Als Beispiel für die Suffzensur jener Zeit führt Craplet eine Illustration von 1761 an, die die berühmte Taverne Ramponeau zeigt. Das Lokal an den ländlichen Ausläufern von Paris war bei den Einheimischen sehr beliebt. "In der unteren rechten Ecke des Bildes sieht man einen Mann kotzen", sagt Craplet. "Es ist ein wunderschöner Schwall. Die meisten Reproduktionen lassen dieses Detail aus."

Ein Bild einer tumultigen Tavernenszene mit trinkenden, tanzenden und kotzenden Menschen

Die Ramponeau Taverne | BILD: HISTORIC IMAGES / ALAMY STOCK PHOTO

Kurz nach der Flucht von Ludwig XVI. aus Paris stellten Karikaturisten ihn gerne als verfressen und versoffen dar. Craplet sagt, dass dieses Bild vom König jedoch schnell wieder fallengelassen wurde. "Historiker der Ersten Französischen Republik wagten es nicht zu sagen, dass Ludwig XVI. gerne getrunken hat – beinahe, als wollten sie einen gewissen Respekt vor ihm bewahren", sagt der Alkohologe. "Es ist überraschend, dass sie weitaus weniger zurückhaltend waren, was Gerüchte über Marie Antoinette als, sagen wir, launische Gemahlin anging."

"Für mich ist Alkohol das wahre Opium des Volkes." – Michel Craplet

Anzeige

In einem seiner früheren Bücher hat Craplet darüber geschrieben, wie die Mächtigen Alkohol im Laufe der Geschichte immer wieder verwendeten, um "den Druck der Herrschaft auf die Armen, Kleinen und Kolonisierten zu lindern". Europäische Siedler zum Beispiel verwendeten hochprozentigen Alkohol bei den Verhandlungen mit der indigenen Bevölkerung Amerikas – die sie anschließend für die entwickelte Alkoholsucht dämonisierten. "Für mich ist Alkohol das wahre Opium des Volkes", sagt Craplet.

Aber auch wenn er sich zur Manipulation eignet, kann das Wechselspiel zwischen Hochprozentigem und wütenden Menschenmassen für die Eliten zum schlimmsten Albtraum werden, wie es laut Craplet bei der Französischen Revolution der Fall gewesen war. Der Psychologe sagt, dass Napoleon III., Frankreichs letzter Monarch, Schankbetriebe streng kontrollierte, da er ihnen das Potenzial sah, "Brutstätten für Unruhen und Verschwörungen" zu werden. 
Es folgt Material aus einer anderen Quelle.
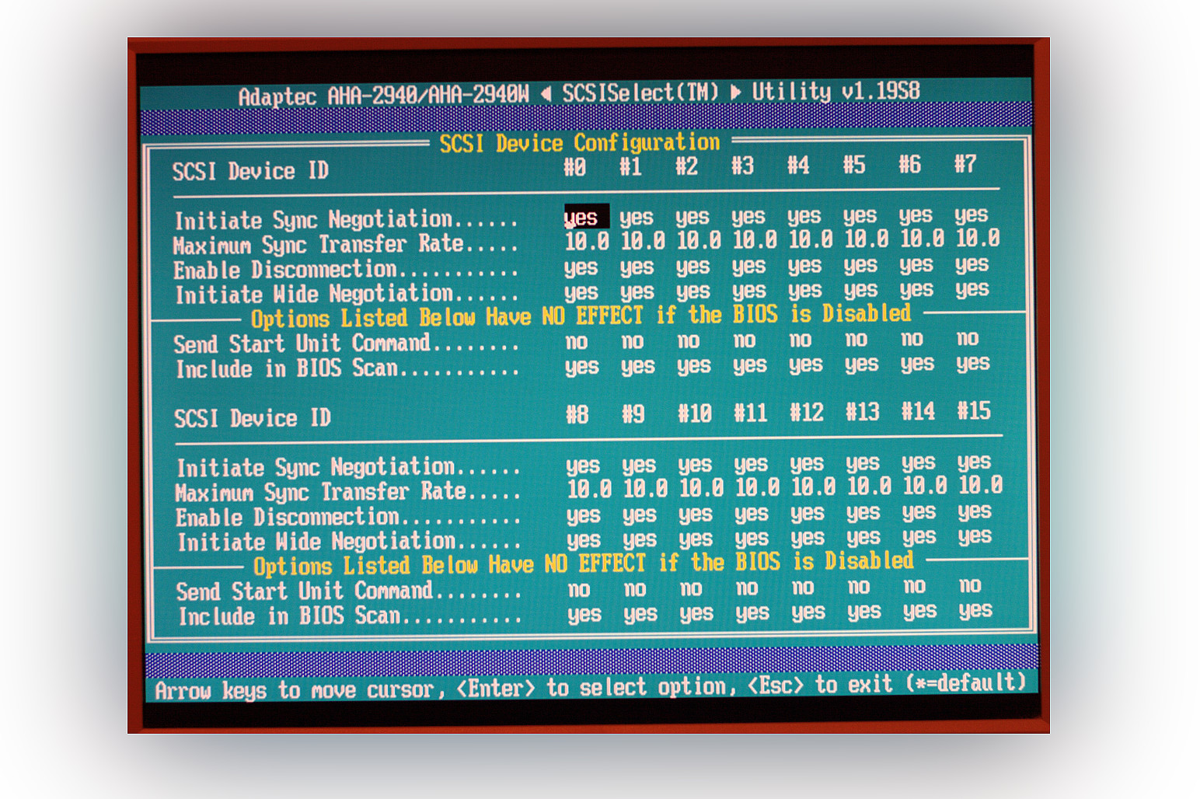The height and width of the screenshot is (799, 1200).
Task: Click the #4 device ID column header
Action: click(x=798, y=166)
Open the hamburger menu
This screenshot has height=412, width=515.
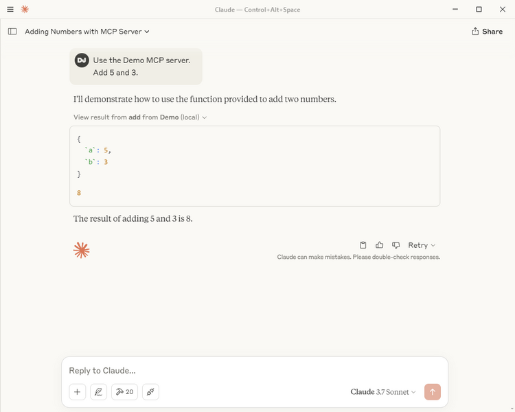coord(10,10)
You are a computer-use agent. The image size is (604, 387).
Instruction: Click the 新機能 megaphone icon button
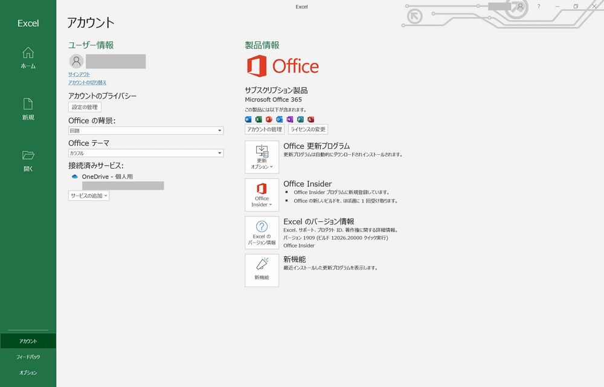pos(262,270)
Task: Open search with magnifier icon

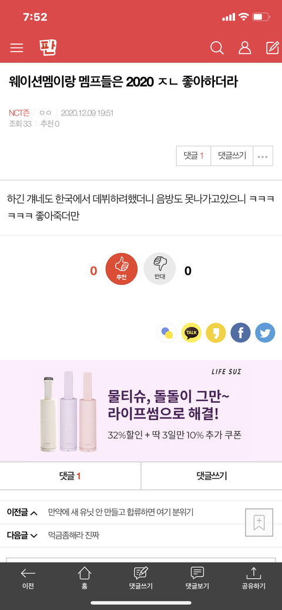Action: point(217,48)
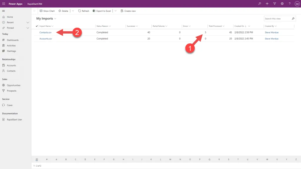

Jetzt, da alle Bars und Cafés geschlossen sind, haben Craplet und andere Alkohologen in Frankreich eine Korrelation zwischen dem Trinken zu Hause und dem Anstieg von häuslicher Gewalt beobachtet. "Der französische Autor Alphonse Allais hat einmal gesagt, der Himmel sei eine unendliche Café-Terrasse", erklärt Craplet. "Das ist ein bisschen utopisch, aber ich verstehe das Bedürfnis der Menschen, diese verlorenen Orte der Geselligkeit und menschlichen Wärme zurückzugewinnen."